Hijyen amaçlı yapılan bazı alışkanlıklar, aslında sağlığımız için beklenmedik riskler taşıyabilir. Özellikle umumi tuvaletlerde, klozete "tuvalet kağıdı serip oturmak" rutini, bakterilerle savaşta gerçekten etkili mi? İşte detaylar:
Klozetler ve Bakteri Barındırma Özellikleri
Tuvalet kullanımında sıklıkla başvurduğumuz yöntemlerden biri de klozetin üzerine kağıt sermek. Ancak, klozetlerin tasarımı, üzerlerinde bakteri barındırmamaları için özel olarak yapılmaktadır.

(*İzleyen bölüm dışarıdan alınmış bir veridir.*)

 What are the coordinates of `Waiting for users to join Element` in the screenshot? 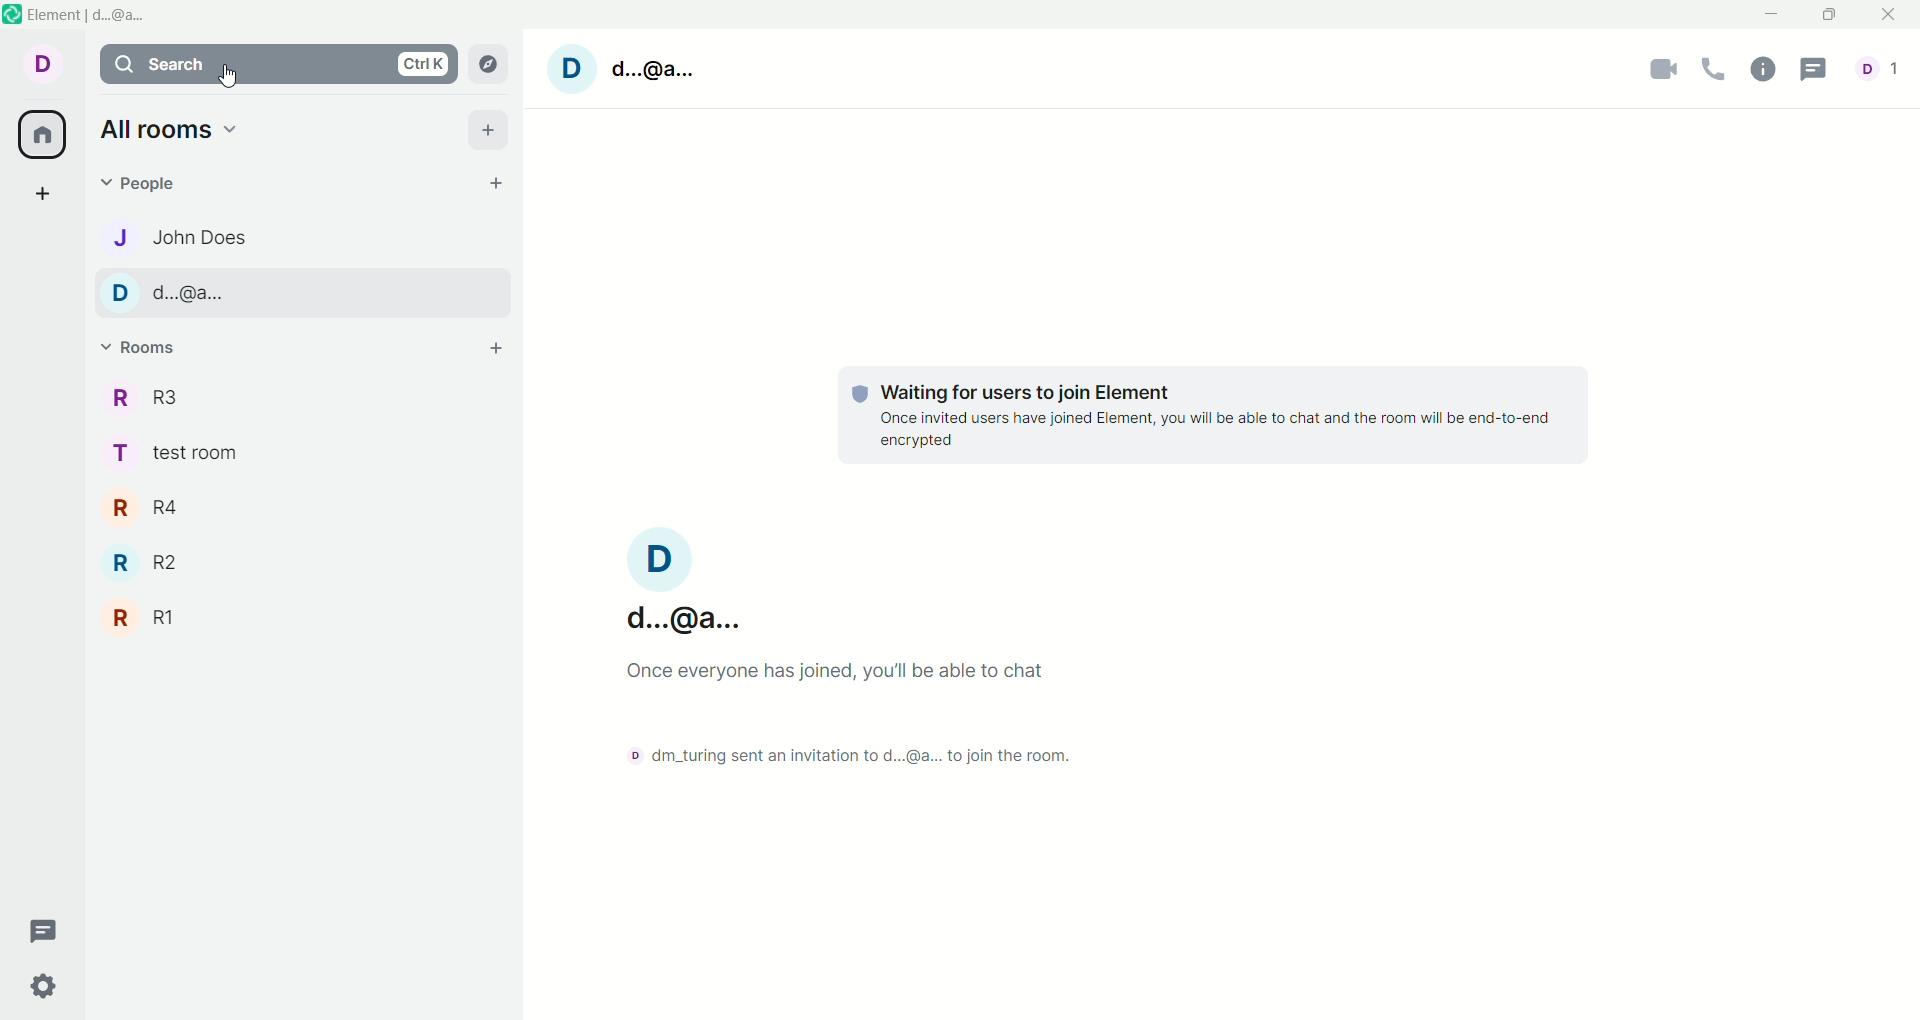 It's located at (1027, 392).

Yapılan bilimsel çalışmalar, klozetlerin cinsel yolla bulaşan hastalıklar veya idrar yolu enfeksiyonları açısından bir taşıyıcı olmadığını gösteriyor. Bu, klozet yüzeylerinin tamamen steril olduğu anlamına gelmese de, beklenenin aksine az risk taşıdıklarını ortaya koyuyor.
Sifon Çekildiğinde Başlayan Tehlike
Umumi tuvaletlere girildiğinde sıklıkla yapılan ilk işlemlerden biri, klozet kağıdını yerleştirmeden önce sifonu çekmektir. Bulaşıcı hastalıklar uzmanı Dr. Philip Tierno, bu eylemin tehlikesine dikkat çekiyor. Sifon çekildiğinde, tuvalette bulunan bakteriler havaya karışır ve tuvalet kağıdı, bu bakteriler için ideal bir tutunma noktası haline gelir. Yani, tuvalet kağıdı sermek, bakterileri engellemek yerine onlara yeni bir yuva sağlamış olabilir.
En Büyük Risk Ellerimiz
Hastalıkların yayılmasının asıl nedeni ise ellerimizdir. Bu noktada en kritik adım, el hijyenine dikkat etmektir. Eller, mikroplarla en sık temas eden organlarımızdır ve mikropları yüzeylerden toplayabilir. Klozet kağıdına dokunduktan sonra ellerimizi yıkamak, bu riski büyük ölçüde azaltabilir. Uzmanlar, ellerimizi sabunlayıp en az 20 saniye boyunca iyice ovalamamızı ve ardından suyla durulamamızı öneriyor. Bu basit işlem, hastalıkların bulaşmasını %50 oranında önleyebilir.